Orangeburg-Calhoun Technical College could find itself with a shortfall at the end of the current fiscal year, Vice President of Financial Affairs Kim Huff said.
“We’re close,” he said. But the college could be short by $100,000 to $150,000 dollars at the end of the year.
Huff said the college has enough contingency funds in reserve to cover a shortfall.
“We’re not in panic mode yet,” he said.
Huff discussed the college’s finances at Tuesday’s meeting of the OCtech Area Commission.
The college has seen three consecutive years of declining enrollment and tuition funds, he said. The budget for the current year was based on the previous year’s budget, because revenues and expenses were expected to be similar.
Huff reported that the college has made two payments in September toward the cost of the new nursing and health sciences building under construction.
About $1.2 million has been spent on the project, about half of the college’s total payments for the building, he said.
The contractor is still projecting the building will be finished sometime in February, but Huff said he thinks it will likely be in March or April.
In other news at Tuesday’s meeting:
• President Dr. Walt Tobin noted that the college’s Evening of Fine Wines and Food event will be held Monday, Oct. 1.
He reminded commissioners that S.C. State Technical College System President Tim Hardee will be stopping at the college around 8:30 a.m. Thursday, Oct. 4, on his 12-day, 800-mile bicycle journey to all of the system’s technical colleges. Dubbed “Tour de Tech,” the program’s goal is to raise $160,000 from corporate sponsorships, with the money divided evenly among the colleges for scholarships.
It’s also designed to increase publicity for the state’s technical colleges and all that they have to offer.
• Tobin reported that the college is hoping to get money from a proposed bond bill in the state General Assembly to renovate several buildings and upgrade heating and air and electrical systems.
OCtech is also requesting that the state continue to fund the S.C. Promise program that provides free or reduced tuition to technical colleges for recent high school graduates in certain areas, including Bamberg and Orangeburg counties.

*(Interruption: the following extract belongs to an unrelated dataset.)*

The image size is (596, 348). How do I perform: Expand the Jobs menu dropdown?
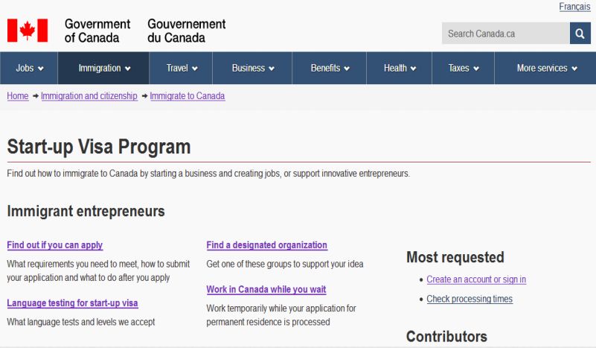[x=29, y=68]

OCtech also created the Calhoun Pledge program to provide the same benefit for residents of Calhoun County.
“We will continue to advocate for Promise,” Tobin said.

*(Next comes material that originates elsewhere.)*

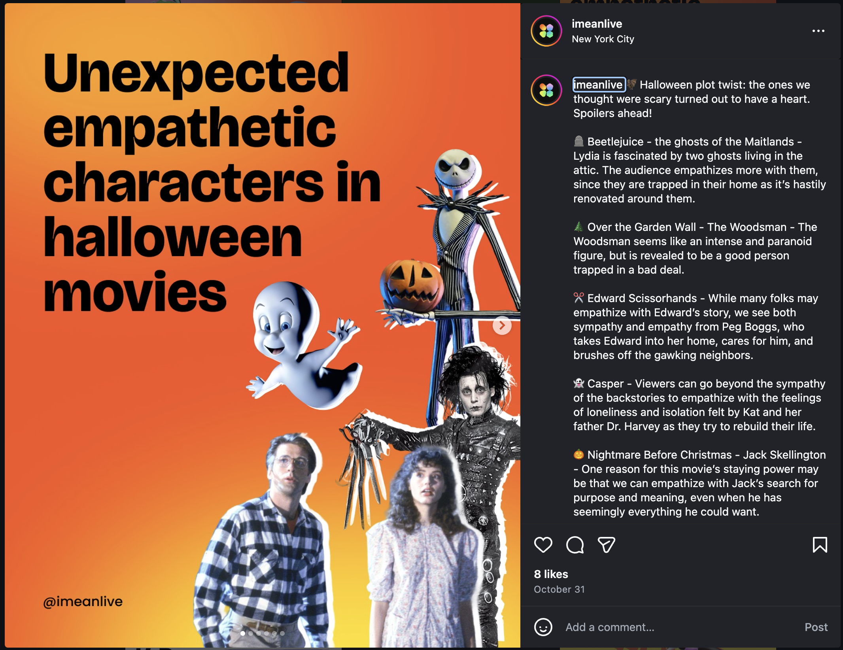Click the Post comment button
843x650 pixels.
point(816,627)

• Tobin reported that state government is going to forgive missed days due to Hurricane Florence.
• Representatives of the accrediting agencies for the business and automotive technology programs will be visiting campus soon, he said.

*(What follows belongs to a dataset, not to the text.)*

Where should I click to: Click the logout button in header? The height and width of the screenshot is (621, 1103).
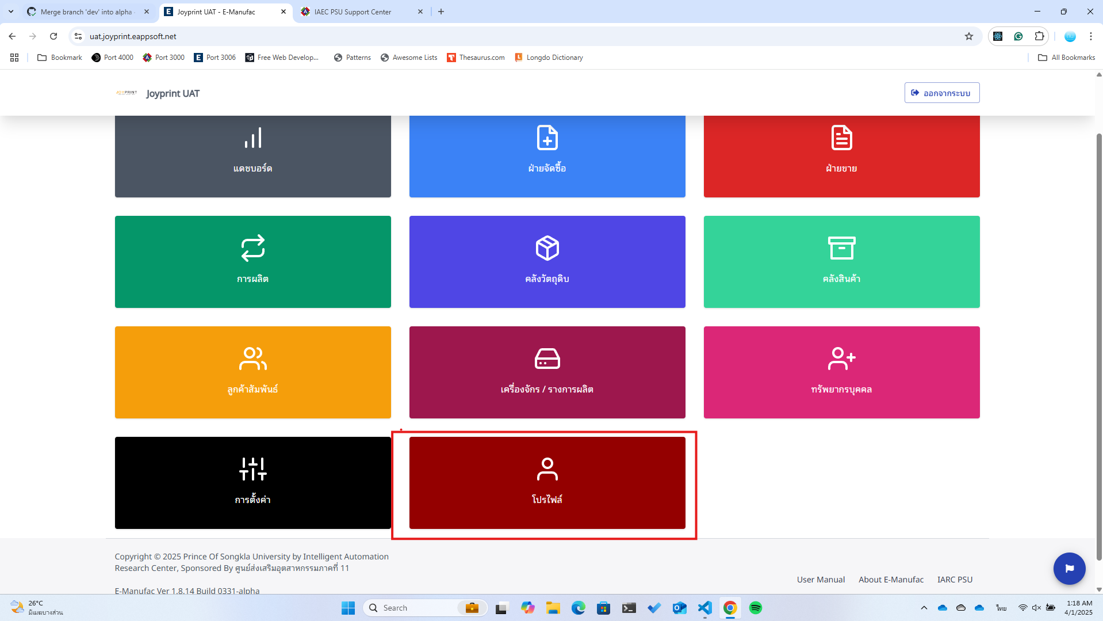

• OCtech Foundation Executive Director Faith McCurry said the college is planning for its 50th anniversary celebration.
A time capsule will be buried as part of the observance, with the contents on display at the college during the school year, she said. The college will also host viewings of films from 1968, she said.
The big event of the celebration will be the ribbon-cutting for the new nursing and health science building. There will also be an event to recognize those who donated for naming rights to rooms in the building.
The college is sharing student success stories with local media, she said.
“I think it’s going to be a good way to connect with the community,” McCurry said.
Currently, the foundation is focusing on the Evening of Fine Wines and Food event, she said. About 75 wines will be featured and the event will be held from 7 to 10 p.m. Monday, Oct. 1 on the OCtech campus.
The foundation’s annual giving campaign is underway, McCurry reported. Last year, the foundation raised over $100,000 for students.
• Commissioners approved three policy reviews and two policy revisions. The revisions added non-discriminatory language related to pregnancy, childbirth and related medical procedures.